Journalisme de guerre ou marketing
Gaza: journalisme de guerre ou marketing
Rien, au regard des images de Gaza, ne permet d’affirmer que le Hamas dispose vraiment de combattants. Il y a certes ces conférences de presse ponctuelles, qui mettent en scène deux ou trois islamistes cagoulés et munis de fusils, pour la photo. C’est peu, pour ce qui est censé faire office de branche armée.
Plusieurs articles ou bloggeurs commencent à s’interroger sur le travail des reporters à Gaza, accusés de ne pas avoir fait leur travail ou d’avoir trop facilement cédé aux pressions des islamistes. Au New York Times, la question a été posée. Pourquoi si peu de clichés d’hommes en arme dans ses colonnes? Tout simplement parce que ces images n’existent pas, répond le quotidien, certainement de bonne foi.
Les journalistes ne sont pas parvenus à filmer le Hamas. Mais ont-ils seulement cherché à le faire? Une journaliste finlandaise apporte, bien malgré elle, un élément de réponse édifiant. Prise involontairement dans une guerre de communication, elle s’est retrouvée à la une de sites pro-israéliens pour avoir constaté que le Hamas tire bien des roquettes à proximité des hôpitaux. Elle se sent instrumentalisée et, sur Facebook, elle s’insurge: “Je suis venue dans la bande de Gaza pour couvrir la mort de quatre jeunes enfants jouant sur la plage”, écrit-elle, accusant l’armée de les avoir attaqués gratuitement.
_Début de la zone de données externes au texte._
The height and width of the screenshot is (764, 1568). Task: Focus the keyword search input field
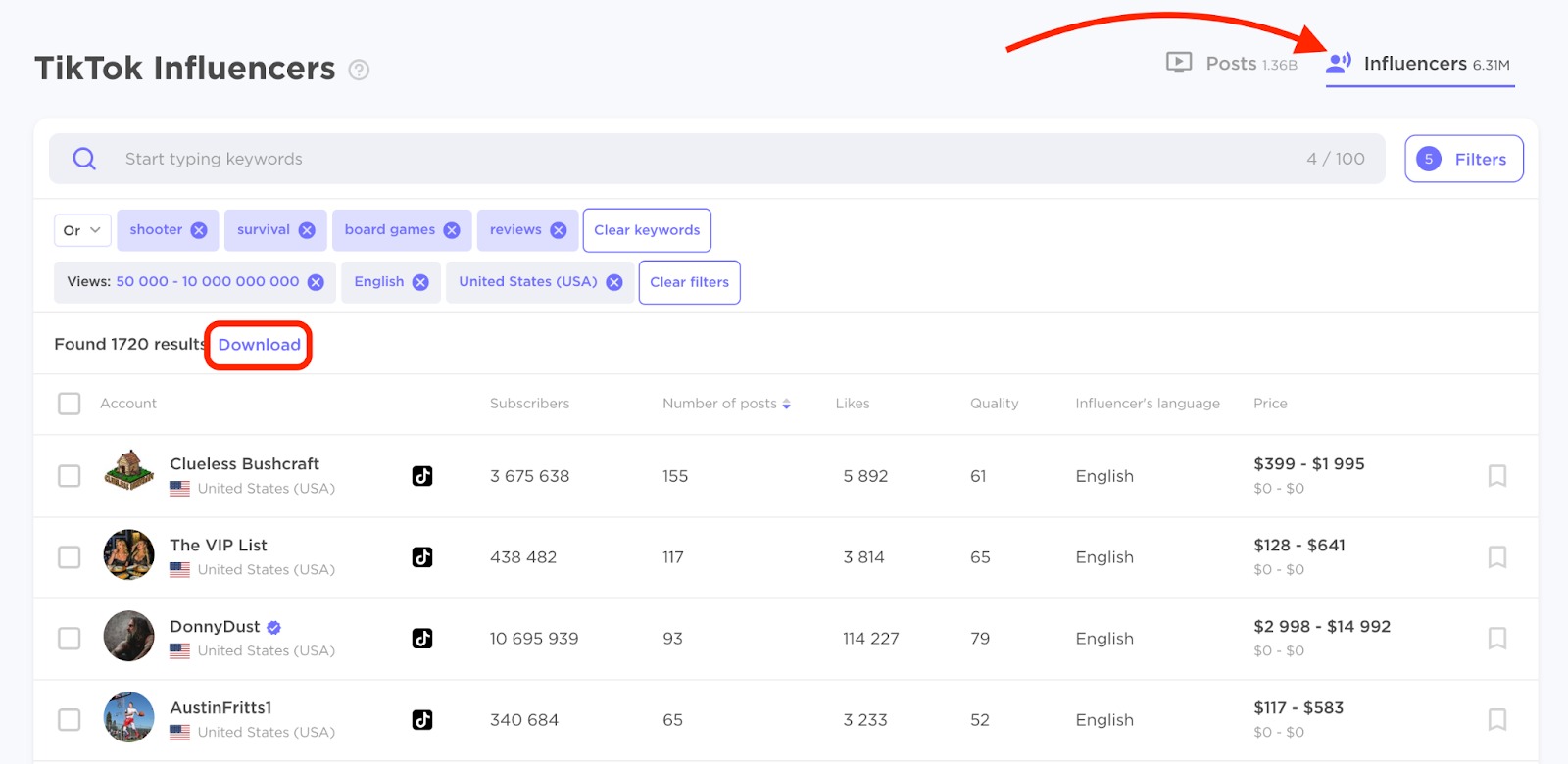[686, 159]

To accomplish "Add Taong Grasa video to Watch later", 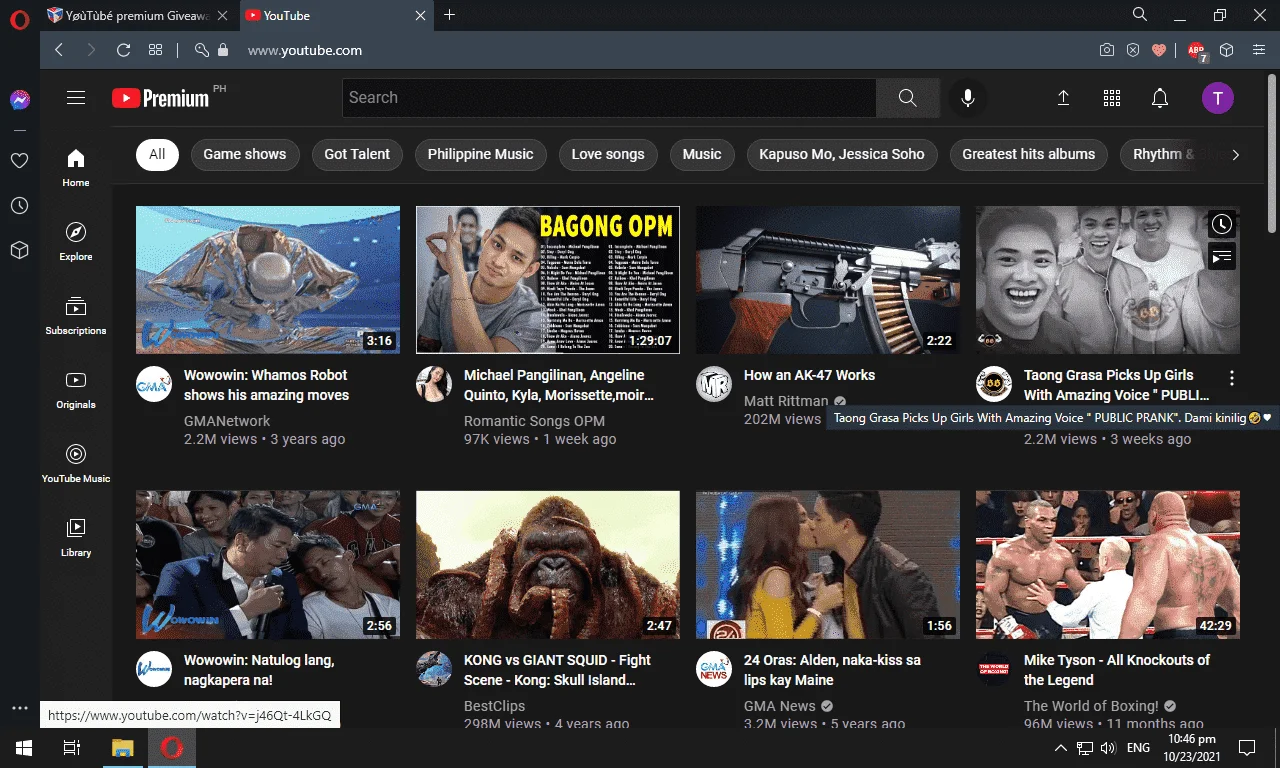I will coord(1221,224).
Pas de sang, pas de journalistes. Elle, comme les autres, n’est donc pas venue collecter, enquêter, rassembler, vérifier ni comprendre. Comme elle le sous-entend elle même, elle n’est venue que pour filmer les morts qui accréditent le préjugé diffamatoire et répandu selon lequel l’armée israélienne tire sans distinction. Bouclier humain, chair humaine: peu importe le premier, il faut filmer le second. Son doigt accusateur, la journaliste le pointe sur l’armée, pas sur les islamistes dont elle constate pourtant les tirs depuis des zones civiles. En cela, elle interprète et met en récit une succession de faits connus de tous, hiérarchisés et mis en forme de façon à coller à son auditoire, à l’opinion publique finlandaise.
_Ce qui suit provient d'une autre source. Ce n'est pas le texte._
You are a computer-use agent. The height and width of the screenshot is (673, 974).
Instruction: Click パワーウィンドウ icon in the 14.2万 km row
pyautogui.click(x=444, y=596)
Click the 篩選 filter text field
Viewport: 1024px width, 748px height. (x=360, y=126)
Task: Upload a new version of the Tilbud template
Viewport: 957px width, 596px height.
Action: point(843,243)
Et on aurait bien tort de lui reprocher. Car la seule question qui vaille, partout dans le monde et dans n’importe quelle rédaction, c’est celle de la pertinence d’un sujet par rapport à un public donné. “Est-ce que le sujet va oui ou non intéresser notre lectorat?”. Indépendant de ses sources, le journaliste est par contre enchaîné par ses destinataires, le public pour lequel il écrit. Combien d’enquêtes rondement menées, au delà des préjugés… et lues par personne? La source d’un gros titre, c’est l’opinion publique telle que la perçoit le journaliste, même inconsciemment. Il taira ce qui n’intéresse personne et filmera le reste. Et c’est bien pour cela que le journalisme offre une caisse de résonance exceptionnelle à tous les préjugés d’une opinion publique donnée dans une démocratie.
Expulsion du Fatah de Gaza, tortures et répressions sans pitié de ses opposants politiques, tirs sur des millions d'Israéliens: les crimes de guerre du Hamas n’intéressent personne en Europe. Formées en Malaisie, équipées par l’Iran, financées par le Qatar, les forces armées du Hamas ne sont pourtant pas des fantômes.
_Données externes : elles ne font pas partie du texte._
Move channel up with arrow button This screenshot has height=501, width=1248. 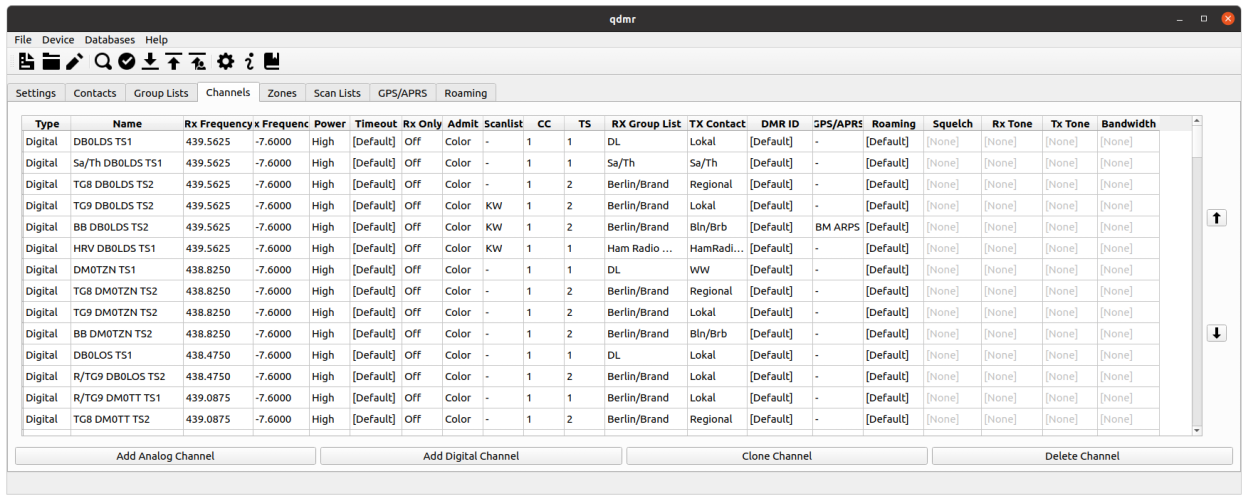1216,218
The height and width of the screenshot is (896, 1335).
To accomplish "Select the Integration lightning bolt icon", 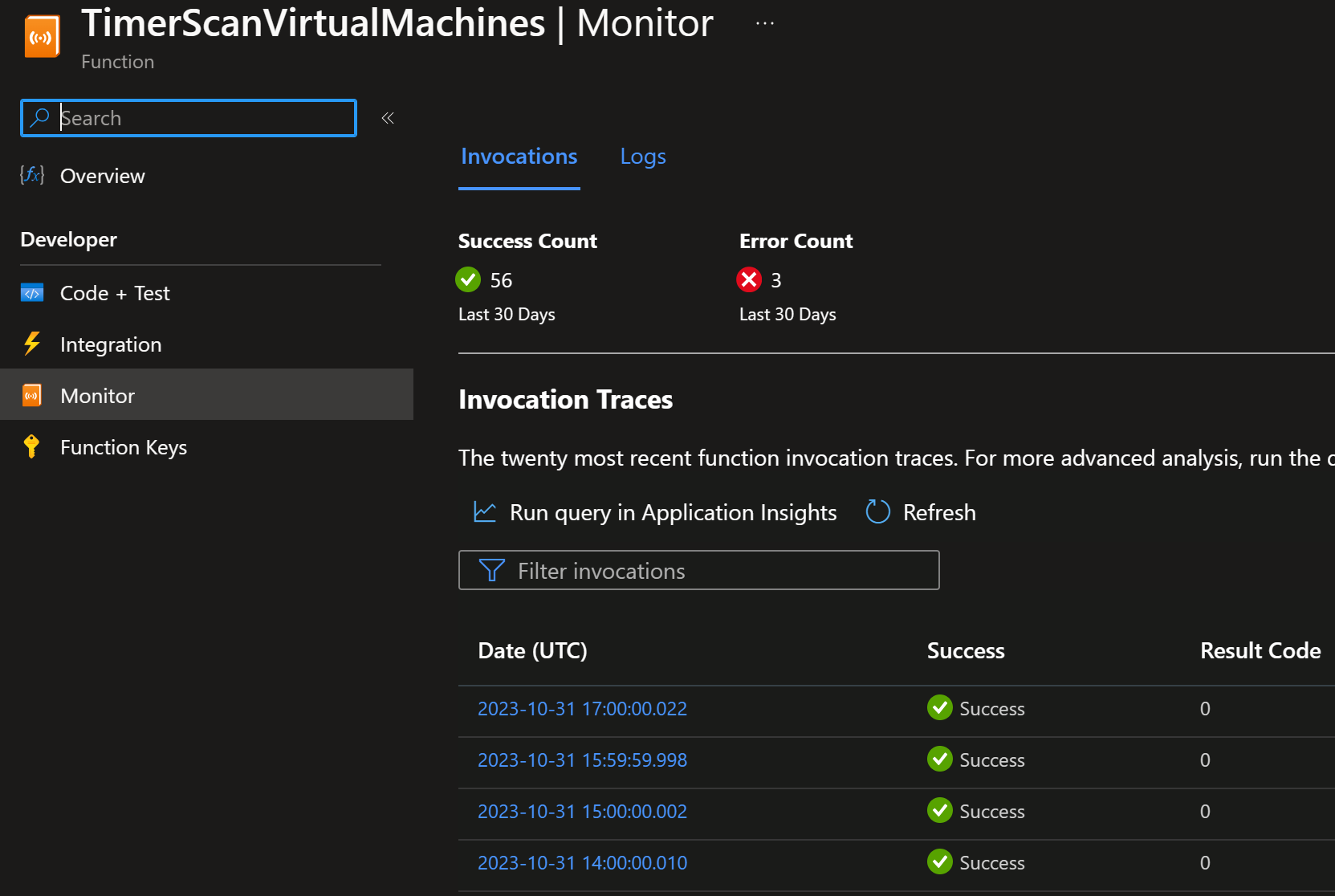I will (x=32, y=344).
“Nous avons contacté la direction qui n’a pas donné suite à notre appel”. Une phrase familière au téléspectateur, quelque soit le contexte.
La presse est prompte à révéler tout ce qui entrave ses enquêtes sur le terrain. “Les forces gouvernementales ont bloqué l’accès aux journalistes étrangers”, peut-on lire plus d’une fois lors de conflits. Mais à Gaza, si les entraves du Hamas n’ont pas trouvé l’écho qu'elles méritent, c’est parce que les opinions publiques ne voulaient pas l’entendre, trop occupées à penser ce préjugé selon lequel le blocus israélien est la principale cause des violences islamistes, et peu importe si le blocus égyptien n’est pas moins sévère, et peu importe si les violences ont largement précédé le blocus. C’est souvent l’opinion qui oriente le regard vers autre chose et les journalistes sont ses bras armés.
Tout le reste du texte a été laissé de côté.